Kass's apiary had grown quickly from its start in 2015, and with the queen bee able to lay up to 3,000 eggs a day his project quickly grew to 10 hives which couldn't all be kept in the city.
Half of them were moved to his father-in-law's rural property in Warkworth, Ontario, but the multiple hives still left him with a ton of honey on his hands.
"One strong hive can produce up to 100 pounds of honey in a season," Kass says.
"Knowing I could never eat that much, I wanted to share my labour of love with my neighbours and cover some of my costs. Being community-minded, I built a small cabinet in front of our house at 74 Ferris Road."
Kass's daughter Leena helps with the management of the hives and hand-painted a sign saying "Pure local honey sold here," his son Elias is a pro photographer who helps with online advertising and his wife Niina is a graphic artist who designed the labels.
"The idea was to give the Taylor Creek community the opportunity to buy local honey straight from the beekeeper," says Kass.
"It's self-serve, which I like because I don't need to manage the cabinet and it builds a sense of old school trust."
Buyers simply put cash into a locked box.
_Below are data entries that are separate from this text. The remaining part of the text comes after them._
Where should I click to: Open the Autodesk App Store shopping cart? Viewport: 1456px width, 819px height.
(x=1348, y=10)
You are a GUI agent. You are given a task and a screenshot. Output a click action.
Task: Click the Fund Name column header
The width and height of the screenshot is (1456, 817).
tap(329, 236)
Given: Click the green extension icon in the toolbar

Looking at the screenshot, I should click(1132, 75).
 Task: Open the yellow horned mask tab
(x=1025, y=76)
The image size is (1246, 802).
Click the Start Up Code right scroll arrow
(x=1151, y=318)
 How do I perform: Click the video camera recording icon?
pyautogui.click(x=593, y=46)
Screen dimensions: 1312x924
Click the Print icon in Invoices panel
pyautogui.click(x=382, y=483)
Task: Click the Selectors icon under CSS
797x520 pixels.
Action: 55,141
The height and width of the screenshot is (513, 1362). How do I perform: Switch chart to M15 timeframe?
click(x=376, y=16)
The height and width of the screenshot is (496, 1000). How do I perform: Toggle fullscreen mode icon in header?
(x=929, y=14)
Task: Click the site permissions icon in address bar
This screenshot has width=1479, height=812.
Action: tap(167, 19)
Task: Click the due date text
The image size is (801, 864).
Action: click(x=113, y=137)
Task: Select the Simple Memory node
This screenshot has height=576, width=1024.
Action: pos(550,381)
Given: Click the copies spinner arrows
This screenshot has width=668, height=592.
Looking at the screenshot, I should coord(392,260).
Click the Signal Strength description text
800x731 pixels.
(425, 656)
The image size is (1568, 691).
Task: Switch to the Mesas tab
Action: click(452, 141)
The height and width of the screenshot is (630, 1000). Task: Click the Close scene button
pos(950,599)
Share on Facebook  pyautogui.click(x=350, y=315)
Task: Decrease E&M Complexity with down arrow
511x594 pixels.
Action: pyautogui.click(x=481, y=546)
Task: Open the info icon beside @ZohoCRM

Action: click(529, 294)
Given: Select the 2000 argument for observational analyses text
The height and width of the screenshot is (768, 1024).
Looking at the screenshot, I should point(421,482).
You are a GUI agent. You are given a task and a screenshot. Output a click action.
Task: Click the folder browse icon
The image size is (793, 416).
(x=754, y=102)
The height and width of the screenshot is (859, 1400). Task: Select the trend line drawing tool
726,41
Kass feels the whole operation is ideal right now as people want to keep things contactless and also support local.
"I have nearly sold out of last year's honey supplies," Kass says, "but am hoping to expand my apiary and honey production this year."
The little but mighty operation may not be stocked like Costco, but the presence of this teeny self-serve store shows how family businesses are truly everywhere, and highlights the glory of great local small-batch products.